* [WHAT YOU ARE ASKED TO DO]:
Can you reproduce the records exactly, from the line containing "The image size is (1949, 1059)." down to the line containing "Collapse sidebar with blue arrow button"?

* [THE RECORDS]:
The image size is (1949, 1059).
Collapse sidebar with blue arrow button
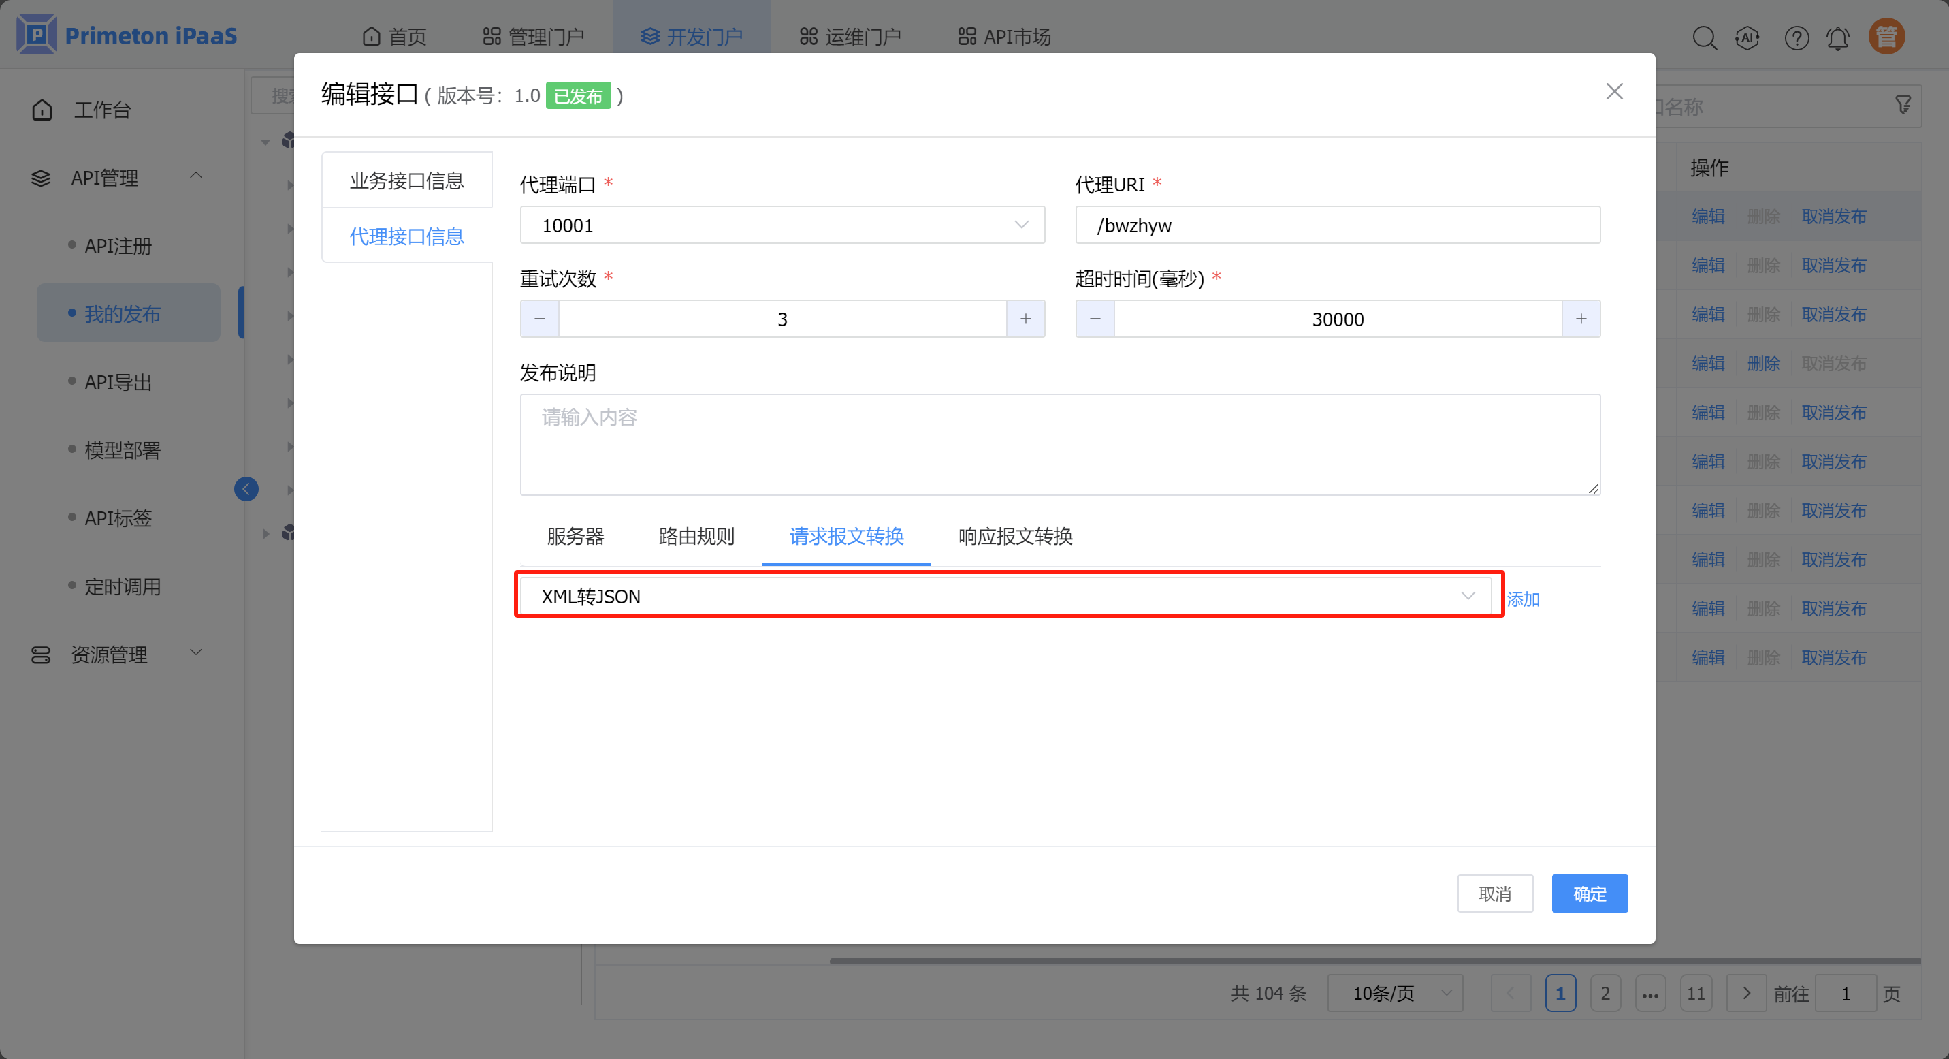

...

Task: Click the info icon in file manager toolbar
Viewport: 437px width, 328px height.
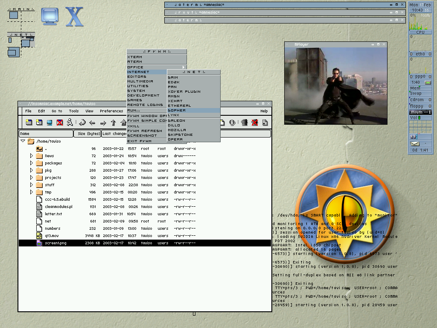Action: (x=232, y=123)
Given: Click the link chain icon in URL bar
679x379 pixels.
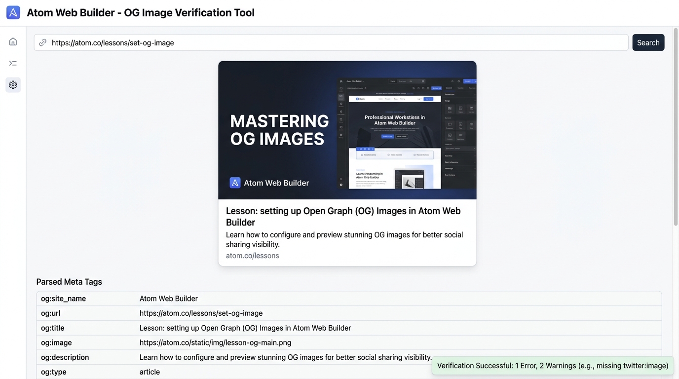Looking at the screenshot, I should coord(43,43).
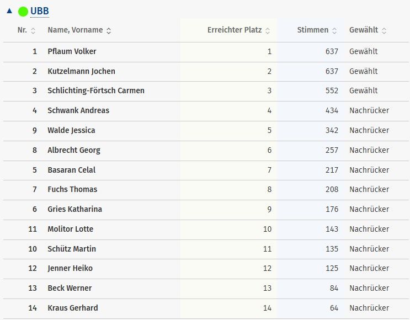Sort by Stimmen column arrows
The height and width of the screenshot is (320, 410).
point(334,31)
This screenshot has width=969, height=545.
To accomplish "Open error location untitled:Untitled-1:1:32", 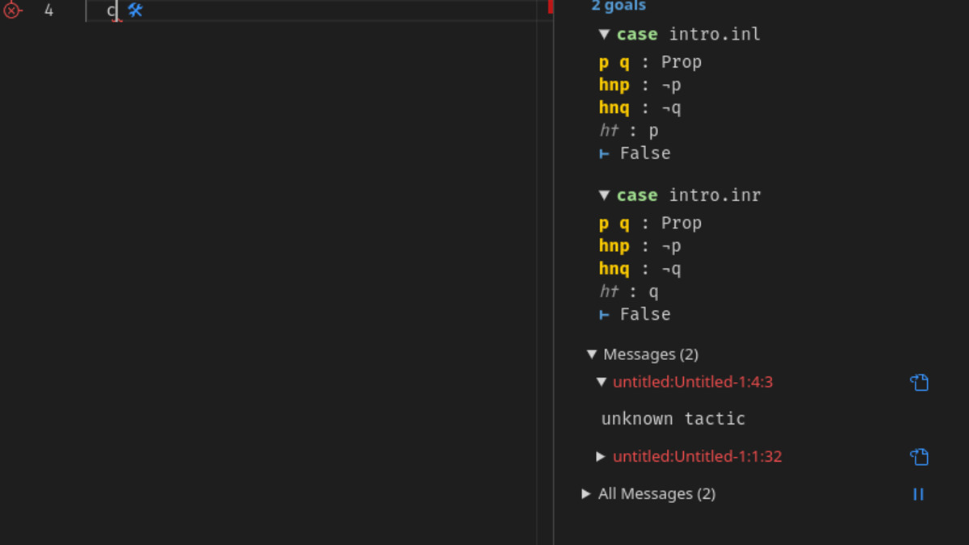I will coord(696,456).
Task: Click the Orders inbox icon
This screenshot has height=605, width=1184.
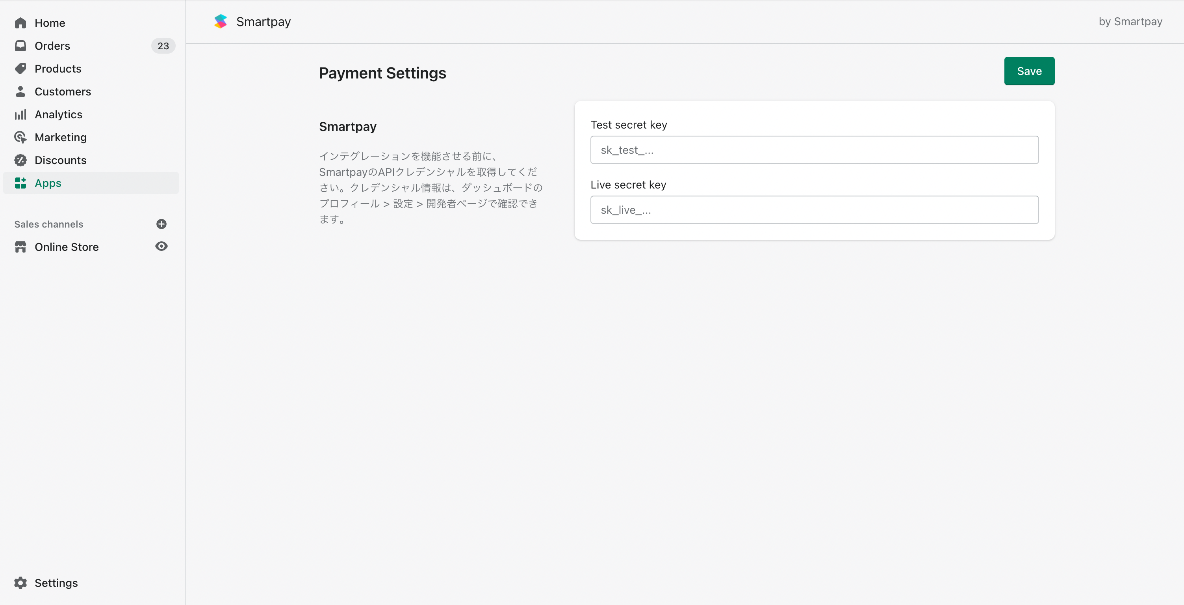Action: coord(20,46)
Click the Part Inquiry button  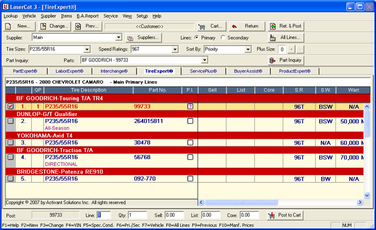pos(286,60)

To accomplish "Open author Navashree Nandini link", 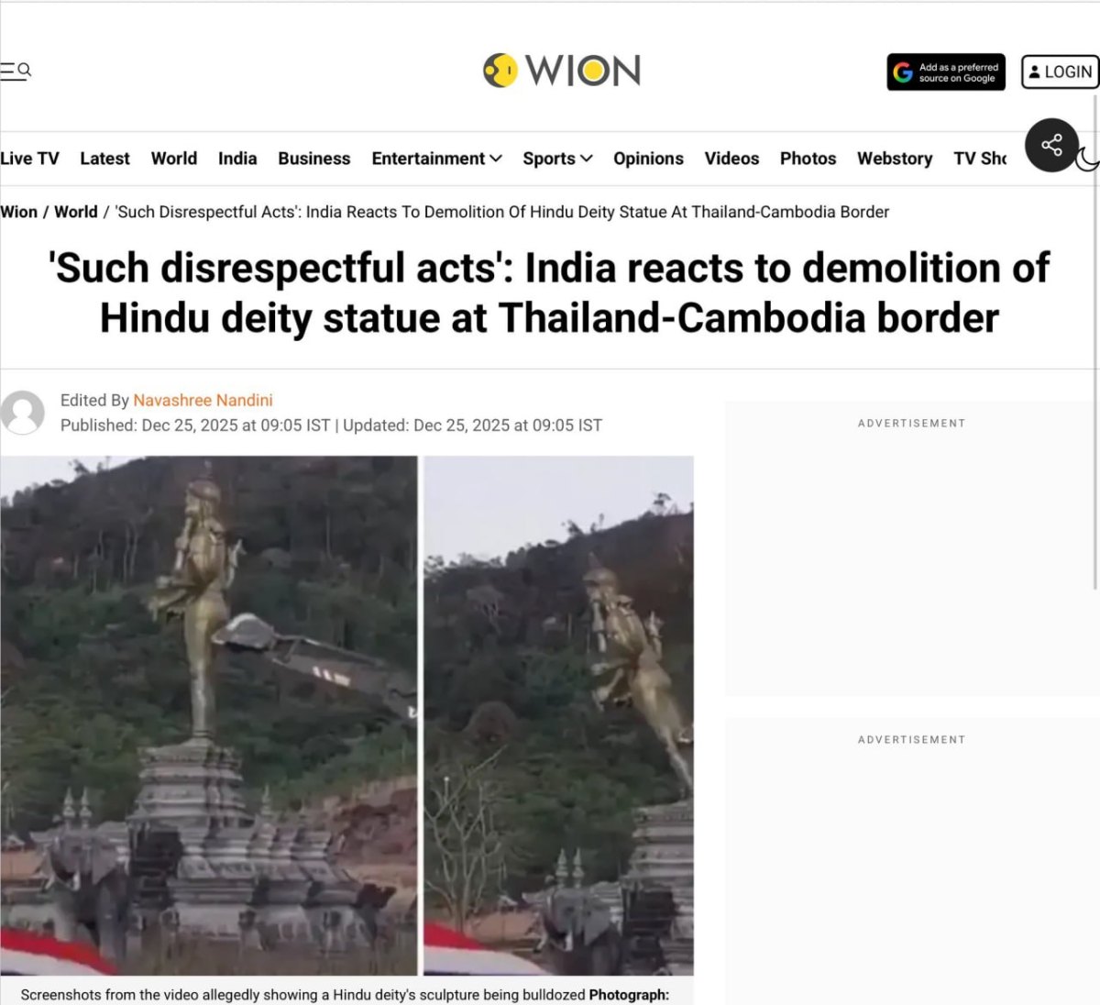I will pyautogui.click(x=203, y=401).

...

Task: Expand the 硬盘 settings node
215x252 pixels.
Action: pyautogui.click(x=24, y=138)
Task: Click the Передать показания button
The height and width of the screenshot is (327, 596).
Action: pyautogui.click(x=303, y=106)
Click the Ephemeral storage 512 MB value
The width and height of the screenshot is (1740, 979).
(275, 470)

* [PROBLEM SOLUTION]:
The image size is (1949, 1059).
Collapse sidebar with blue arrow button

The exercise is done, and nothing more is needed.